Find first derivative of a function $f(x) = x\sqrt[3]{x}$ using definition

I'm having trouble finding first derivative of a function:

$f(x) = x\sqrt[3]{x}$

using definition:

$\displaystyle \lim_{h \to 0} \frac{f(x+h)-f(x)}{h}$

I should get:

$\displaystyle \lim_{h \to 0} \frac{(x+h)(\sqrt[3]{x+h})-x\sqrt[3]{x}}{h} $

But I don't know what my next step should be.

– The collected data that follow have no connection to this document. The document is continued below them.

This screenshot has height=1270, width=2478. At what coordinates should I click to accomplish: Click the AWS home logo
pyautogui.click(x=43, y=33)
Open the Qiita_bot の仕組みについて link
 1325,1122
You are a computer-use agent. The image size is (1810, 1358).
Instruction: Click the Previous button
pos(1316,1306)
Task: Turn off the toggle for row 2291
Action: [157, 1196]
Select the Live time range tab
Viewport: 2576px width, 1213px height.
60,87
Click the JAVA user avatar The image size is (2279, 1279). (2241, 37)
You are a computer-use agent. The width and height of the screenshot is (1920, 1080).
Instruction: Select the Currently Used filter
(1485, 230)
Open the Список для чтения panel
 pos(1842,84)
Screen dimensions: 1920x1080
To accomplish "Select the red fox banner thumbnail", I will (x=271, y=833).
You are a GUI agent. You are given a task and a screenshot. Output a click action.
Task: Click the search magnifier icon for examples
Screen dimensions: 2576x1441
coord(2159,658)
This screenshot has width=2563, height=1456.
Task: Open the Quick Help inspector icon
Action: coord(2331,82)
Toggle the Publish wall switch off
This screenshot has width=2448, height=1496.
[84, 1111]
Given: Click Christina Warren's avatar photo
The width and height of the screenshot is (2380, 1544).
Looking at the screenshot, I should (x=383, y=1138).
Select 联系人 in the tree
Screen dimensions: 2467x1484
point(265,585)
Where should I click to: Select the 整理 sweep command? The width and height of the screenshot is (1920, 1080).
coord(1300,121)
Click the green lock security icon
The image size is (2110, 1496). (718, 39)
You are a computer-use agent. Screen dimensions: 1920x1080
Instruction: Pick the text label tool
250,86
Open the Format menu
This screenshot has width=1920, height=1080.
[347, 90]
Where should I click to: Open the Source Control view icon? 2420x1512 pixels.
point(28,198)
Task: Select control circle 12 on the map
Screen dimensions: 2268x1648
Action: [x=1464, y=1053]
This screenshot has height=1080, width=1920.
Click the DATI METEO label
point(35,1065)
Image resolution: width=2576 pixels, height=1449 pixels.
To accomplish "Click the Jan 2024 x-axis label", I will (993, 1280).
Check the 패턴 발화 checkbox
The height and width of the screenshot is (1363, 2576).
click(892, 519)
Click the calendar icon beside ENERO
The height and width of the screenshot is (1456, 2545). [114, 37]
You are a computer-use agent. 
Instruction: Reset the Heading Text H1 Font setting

Could somebody give me a hint please?

Hint: $\dfrac{(x+h)\sqrt[3]{x+h} - x\sqrt[3]{x}}{h}= x\cdot\dfrac{\sqrt[3]{x+h} - \sqrt[3]{x}}{h}+\sqrt[3]{x+h}$. From this you can simplify the factor next to $x$ of the first term using the identity: $a - b = \dfrac{a^3 - b^3}{a^2+ab+b^2}$

If you multiply both the numerator and the denominator of that fraction by$$(x+h)^2\sqrt[3]{x+h}^2+(x+h)\sqrt{x+h}\,x\sqrt[3]x+x^2\sqrt[3]x^2,$$then the limit becomes\begin{multline}\lim_{h\to0}\frac{(x+h)^3(x+h)-x^4}{h\bigl((x+h)^2\sqrt[3]{x+h}^2+(x+h)\sqrt{x+h}\,x\sqrt[3]x+x^2\sqrt[3]x^2\bigr)}=\\=\lim_{h\to0}\frac{6hx^2+4h^2x+h^3+4x^3}{(x+h)^2\sqrt[3]{x+h}^2+(x+h)\sqrt{x+h}\,x\sqrt[3]x+x^2\sqrt[3]x^2}.\end{multline}Can you take it from here?